Cloud & MLOps ☁️
Security, Identity, Compliance & Audit
Cloud Monitoring & Audit

Cloud Monitoring & Audit

Amazon CloudWatch

Amazon CloudWatch is a web service that enables you to monitor and manage various metrics and configure alarm actions based on data from those metrics.

  • CloudWatch provides metrics for every services in AWS
  • Metric is a variable to monitor (CPUUtilization, NetworkIn, etc..)
  • Metrics have timestamps
  • Can create CloudWatch dashboards of metrics

Important Metrics

  • EC2 instances: CPU Utilization, Status Checks, Network (not RAM)
    • Default metrics every 5 minutes
    • Option for Detailed Monitoring ($$$): metrics every 1 minute
  • EBS volumes: Disk Read/Writes
  • S3 buckets: BucketSizeBytes, NumberOfObjects, AllRequests
  • Billing:Total Estimated Charge (only in us-east-1)
  • Service Limits: how much you’ve been using a service API
  • Custom metrics: push your own metrics

Amazon CloudWatch Alarms

You can create CloudWatch Alarms that automatically perform actions if the value of your metric has gone above or below a predefined threshold.

  • Alarms are used to trigger notifications for any metric
  • Alarms actions…
    • Auto Scaling: increase or decrease EC2 instances “desired” count
    • EC2 Actions: stop, terminate, reboot or recover an EC2 instance
    • SNS notifications: send a notification into an SNS topic
  • Various options (sampling, %, max, min, etc…)
  • Can choose the period on which to evaluate an alarm
  • Example: create a billing alarm on the CloudWatch Billing metric

Amazon CloudWatch Logs

  • CloudWatch Logs can collect log from:
    • Elastic Beanstalk: collection of logs from application
    • ECS: collection from containers
    • AWS Lambda: collection from function logs
    • CloudTrail based on filter
    • CloudWatch log agents: on EC2 machines or on-premises servers
    • Route53: Log DNS queries
  • Enables real-time monitoring of logs
  • Adjustable CloudWatch Logs retention

CloudWatch Logs for EC2

  • By default, no logs from your EC2 instance will go to CloudWatch
  • You need to run a CloudWatch agent on EC2 to push the log files you want
  • Make sure IAM permissions are correct
  • The CloudWatch log agent can be setup on-premises too

Cloudwatch Dashboards

CloudWatch Dashboards enable you to access all the metrics for your resources from a single location.

Amazon CloudWatch Events

  • Schedule: Cron jobs (scheduled scripts)
    • Schedule Every hour \rightarrow Trigger script on Lambda function
  • Event Pattern: Event rules to react to a service doing something
    • IAM Root User Sign in Event \rightarrow SNS Topic with Email Notification
  • Trigger Lambda functions, send SQS/SNS messages

Amazon EventBridge

  • EventBridge is the next evolution of CloudWatch Events
  • Default event bus: generated by AWS services (CloudWatch Events)
  • Partner event bus: receive events from SaaS service or applications (Zendesk, DataDog, Segment, Auth0…)
  • Custom Event buses: for your own applications
  • Schema Registry: model event schema
  • EventBridge has a different name to mark the new capabilities
  • The CloudWatch Events name will be replaced with EventBridge

AWS CloudTrail

Records API calls for your account.
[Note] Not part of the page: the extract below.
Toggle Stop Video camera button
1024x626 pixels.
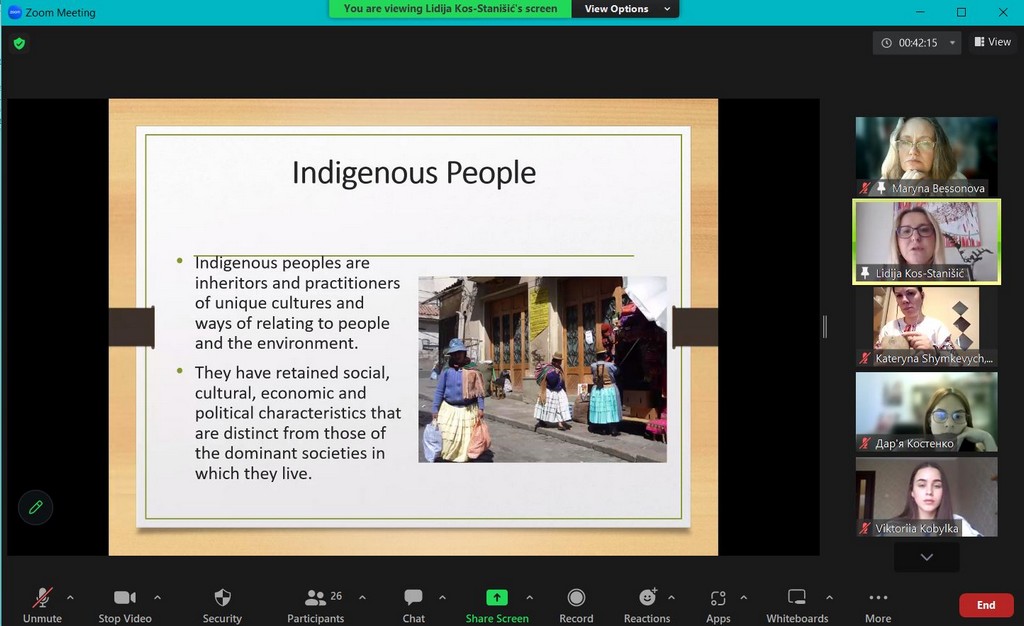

The record information includes the identity of the API caller, the time, source IP address, and more. Events are typically updated in CloudTrail within 15 minutes after an API call.
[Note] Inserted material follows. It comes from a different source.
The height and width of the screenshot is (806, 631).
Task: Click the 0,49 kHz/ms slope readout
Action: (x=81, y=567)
CloudTrail Insights is an optional feature. It allows CloudTrail to automatically detect unusual API activities. You can filter logs to assist with operational analysis and troubleshooting.

  • Provides governance, compliance and audit for your AWS Account
  • CloudTrail is enabled by default!
  • Get an history of events / API calls made within your AWS Account by:
    • Console
    • SDK
    • CLI
    • AWS Services
  • Can put logs from CloudTrail into CloudWatch Logs or S3
  • A trail can be applied to All Regions (default) or a single Region.
  • If a resource is deleted in AWS, investigate CloudTrail first!

CloudTrail Events

  • Management Events:
    • Operations that are performed on resources in your AWS account
    • Examples:
      • Configuring security (IAM AttachRolePolicy)
      • Configuring rules for routing data (Amazon EC2 CreateSubnet)
      • Setting up logging (AWS CloudTrail CreateTrail)
    • By default, trails are configured to log management events.
    • Can separate Read Events (that don’t modify resources) from Write Events (that may modify resources)
  • Data Events:
    • By default, data events are not logged (because high volume operations)
    • Amazon S3 object-level activity (ex: GetObject, DeleteObject, PutObject): can separate Read and Write Events
    • AWS Lambda function execution activity (the Invoke API)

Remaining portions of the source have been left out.